Но вот, как перед началом грозы, некое затишье на сцене, вздох в зрительном зале и -- расчетливо внезапное появление. Такова Плисецкая в своих знаменитых выходах в "Лебедином" и "Дон Кихоте": мгновенная пауза - "Я пришла!" - и аплодисменты и танец. Аплодисментов привычному к ним солисту-призеру на этот раз не было. Он все получит в конце спектакля, даже с лихвой, а тут сеть, натянутая уже целую картину работающими не за страх, а за совесть персонажами, слишком плотна. Магия чужой жизни сделала эту чужую театральную жизнь своей. И какие же здесь аплодисменты? Премьер - прежний, в нем привычно знакомо совместились удивительно детский и жесткий практицизм, душа выгнила, как тыква, и серьезный гнилостный дух, как бы помимо великого лицедея Табакова, наплывает на зал. Какая-то смердящая невинная подлинность в этом явлении.

- Почему меня не встретили?

За сценой отец-полицмейстер где-то кого-то ударил из политических и какого-то мальчишку признал за стрелявшего в него; один мальчишка, другой мальчишка - все они с револьверами, и все они стрелки, все эти революционеры первой русской революции! Что-то новое и грозное возникает в этом полиц-мейстере, что-то от сегодняшнего времени: жизнь - не жизнь, долги - не долги, и обещания - лишь слова.

Хочу внести неожиданный аспект в сюжет. Так же как ходят немыслимые легенды о Кобзоне как верном замечательном друге, могу засвидетельствовать это же свойство у Табакова. В этой верности он крепок, как кремень. После того как я начал заниматься литературно-драматическими передачами на радио, наши пути сошлись плотнее. Вообще, очень хорошо в любом деле не пользоваться советами просвещенной мафии и хоть и с ошибками, но настаивать на своих решениях.
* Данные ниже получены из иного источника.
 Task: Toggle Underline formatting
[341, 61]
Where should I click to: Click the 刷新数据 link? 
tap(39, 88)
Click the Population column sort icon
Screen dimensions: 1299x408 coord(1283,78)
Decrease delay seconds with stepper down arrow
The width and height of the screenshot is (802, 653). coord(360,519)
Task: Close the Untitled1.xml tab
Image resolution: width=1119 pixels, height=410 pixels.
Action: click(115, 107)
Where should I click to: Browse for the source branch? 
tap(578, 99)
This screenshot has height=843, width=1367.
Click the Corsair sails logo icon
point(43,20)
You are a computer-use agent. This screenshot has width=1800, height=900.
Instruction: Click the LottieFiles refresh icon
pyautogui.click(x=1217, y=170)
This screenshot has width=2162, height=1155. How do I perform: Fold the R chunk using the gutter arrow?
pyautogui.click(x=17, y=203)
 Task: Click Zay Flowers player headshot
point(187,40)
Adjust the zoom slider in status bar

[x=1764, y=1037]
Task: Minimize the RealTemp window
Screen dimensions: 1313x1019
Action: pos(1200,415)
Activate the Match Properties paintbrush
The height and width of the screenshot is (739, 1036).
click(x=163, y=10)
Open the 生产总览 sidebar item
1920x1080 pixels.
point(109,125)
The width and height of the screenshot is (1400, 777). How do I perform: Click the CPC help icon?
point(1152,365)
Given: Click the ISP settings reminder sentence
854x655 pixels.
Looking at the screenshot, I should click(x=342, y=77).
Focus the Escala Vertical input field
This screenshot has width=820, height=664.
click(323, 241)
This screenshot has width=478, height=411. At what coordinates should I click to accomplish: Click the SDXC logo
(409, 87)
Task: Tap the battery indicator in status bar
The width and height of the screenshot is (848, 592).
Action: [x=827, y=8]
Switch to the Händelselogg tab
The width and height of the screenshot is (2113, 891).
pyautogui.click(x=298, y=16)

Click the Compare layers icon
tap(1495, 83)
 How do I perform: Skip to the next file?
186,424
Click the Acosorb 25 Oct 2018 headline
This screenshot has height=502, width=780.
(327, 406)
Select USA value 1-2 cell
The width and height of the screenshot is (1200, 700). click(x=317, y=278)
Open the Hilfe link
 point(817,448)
Тогда же Доронина - вопреки этим советам -- блестяще прочла у меня на радио "Анну Каренину", Ульянов -- грандиозную эпопею "Тихий Дон", а Табаков, кроме множества других произведений -- бессмертного "Обломова", Илью Ильича. Что-то в этом чтении, именно в ту эпоху пресловутой брежневской стабильности, было завораживающее и дающее импульс. Может быть, именно с этой подачи возникла идея у Никиты Михалкова - тоже большой маг времени - его экранизации "Обломова" с беллиниевской "Каста Дива" вначале, на фоне деревни. По крайней мере Михалков звонил, приезжал; я сам в своем небольшом казенном кабинете ставил толстенький, как подсвинок, магнитный ролик на аппарат, и они с Адабашьяном долго и внимательно слушали запись. А потом сказали: "Да, пожалуй, другого исполнителя в Союзе нет". Союз пишу с большой буквы, потому что тогда был Союз. Потом Олежек иногда устраивал нам небольшие дружеские представления: то приедет с телевидения в Останкино к нам на радио, на Качалова, во фраке и цилиндре, потому что что-то снимают по Островскому, и ходит, пугая партикулярных посетителей, по коридору. Он ездил сам за рулем "Волги" -- чиновной и вальяжной в то время, как ныне "джип-чероки", эта таинственная черта актера и менеджера была в нем уже тогда, - и я представлял, как шарахались милиционеры, когда видели издалека что-то несусветное в цилиндре за рулем, и как умильно отдавали под козырек, увидев вблизи любимца народа. Потом, уже после "Обломова", он был на каком-то моем дне рождения, мы вместе, потешая гостей, читали из сборника, вышедшего в 53-м году и названного "Сталин в сердце", стихи Пастернака и Суркова.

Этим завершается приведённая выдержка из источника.